Introduction: The Basics of One-Way ANOVA, Between-Subjects Design

One-way analysis of variance (ANOVA) is appropriate when an analysis involves:

  • a single predictor variable that is measured on a nominal scale and can assume two or more values;

  • a single criterion variable that is measured on an interval or ratio scale.

In Chapter 8, “t Tests: Independent Samples and Paired Samples,” you learned about the independent samples t test, which you can use to determine whether there is a significant difference between two groups with regard to their respective scores on an interval- or ratio-scale criterion variable. But what if you are conducting a study in which you must compare more than just two groups? In those situations, it is often appropriate to analyze your data using a one-way ANOVA.

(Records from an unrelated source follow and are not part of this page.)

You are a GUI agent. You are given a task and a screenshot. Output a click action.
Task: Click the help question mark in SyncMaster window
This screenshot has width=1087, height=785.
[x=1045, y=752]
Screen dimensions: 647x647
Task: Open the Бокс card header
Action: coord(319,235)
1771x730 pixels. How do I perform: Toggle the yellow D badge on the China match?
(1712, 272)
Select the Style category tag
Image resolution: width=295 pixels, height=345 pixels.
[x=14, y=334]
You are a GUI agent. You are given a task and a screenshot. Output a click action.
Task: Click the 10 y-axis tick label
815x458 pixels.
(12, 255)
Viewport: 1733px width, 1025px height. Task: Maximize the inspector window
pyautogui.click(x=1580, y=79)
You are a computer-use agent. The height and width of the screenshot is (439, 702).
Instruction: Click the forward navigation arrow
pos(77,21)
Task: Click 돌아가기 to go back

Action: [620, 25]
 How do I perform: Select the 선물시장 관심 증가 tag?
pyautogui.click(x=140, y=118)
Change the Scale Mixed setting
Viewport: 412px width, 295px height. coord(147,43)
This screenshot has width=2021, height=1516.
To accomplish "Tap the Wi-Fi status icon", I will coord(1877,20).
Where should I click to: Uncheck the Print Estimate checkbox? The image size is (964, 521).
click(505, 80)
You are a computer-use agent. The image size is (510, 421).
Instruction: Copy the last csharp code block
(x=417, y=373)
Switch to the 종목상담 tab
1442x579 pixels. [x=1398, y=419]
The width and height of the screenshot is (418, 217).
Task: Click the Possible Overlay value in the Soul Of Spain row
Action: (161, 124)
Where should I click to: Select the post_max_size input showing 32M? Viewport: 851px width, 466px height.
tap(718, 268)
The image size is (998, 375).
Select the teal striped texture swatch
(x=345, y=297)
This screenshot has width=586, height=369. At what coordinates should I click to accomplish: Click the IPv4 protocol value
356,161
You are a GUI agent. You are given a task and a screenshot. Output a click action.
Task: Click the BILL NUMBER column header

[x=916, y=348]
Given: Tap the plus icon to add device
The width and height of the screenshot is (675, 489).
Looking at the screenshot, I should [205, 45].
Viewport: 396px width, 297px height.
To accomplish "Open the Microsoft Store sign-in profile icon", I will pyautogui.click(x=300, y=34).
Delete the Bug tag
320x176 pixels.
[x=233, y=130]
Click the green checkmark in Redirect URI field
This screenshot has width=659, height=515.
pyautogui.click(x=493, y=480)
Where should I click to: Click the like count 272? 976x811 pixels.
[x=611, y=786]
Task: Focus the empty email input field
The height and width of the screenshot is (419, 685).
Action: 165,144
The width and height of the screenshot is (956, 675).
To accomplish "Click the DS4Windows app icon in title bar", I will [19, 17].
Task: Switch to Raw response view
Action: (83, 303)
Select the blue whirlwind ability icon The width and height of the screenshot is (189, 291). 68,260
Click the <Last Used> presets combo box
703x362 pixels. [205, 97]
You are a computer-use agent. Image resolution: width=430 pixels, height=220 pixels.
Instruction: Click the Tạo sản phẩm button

The analysis that this chapter describes is called one-way ANOVA because you use it to analyze data from studies in which there is only one predictor variable (or independent variable). In contrast, Chapter 10, “Factorial ANOVA with Two Between-Subjects Factors,” presents a statistical procedure that is appropriate for studies with two predictor variables.

The Aggression Study

To illustrate a situation for which a one-way ANOVA might be appropriate, imagine that you are conducting research on aggression in children. Assume that a review of prior research has led you to believe that consuming sugar causes children to behave more aggressively. You therefore want to conduct a study to test the following hypothesis:

The amount of sugar consumed by eight-year-old children has a positive effect on the levels of aggression that they subsequently display.

To test your hypothesis, you conduct an investigation in which each child in a group of 60 children is assigned to one of three experimental conditions. Assignments are made in the following way:

  • 20 children are assigned to the “0 grams of sugar” control condition;

  • 20 children are assigned to the “20 grams of sugar” treatment condition;

  • 20 children are assigned to the “40 grams of sugar” treatment condition.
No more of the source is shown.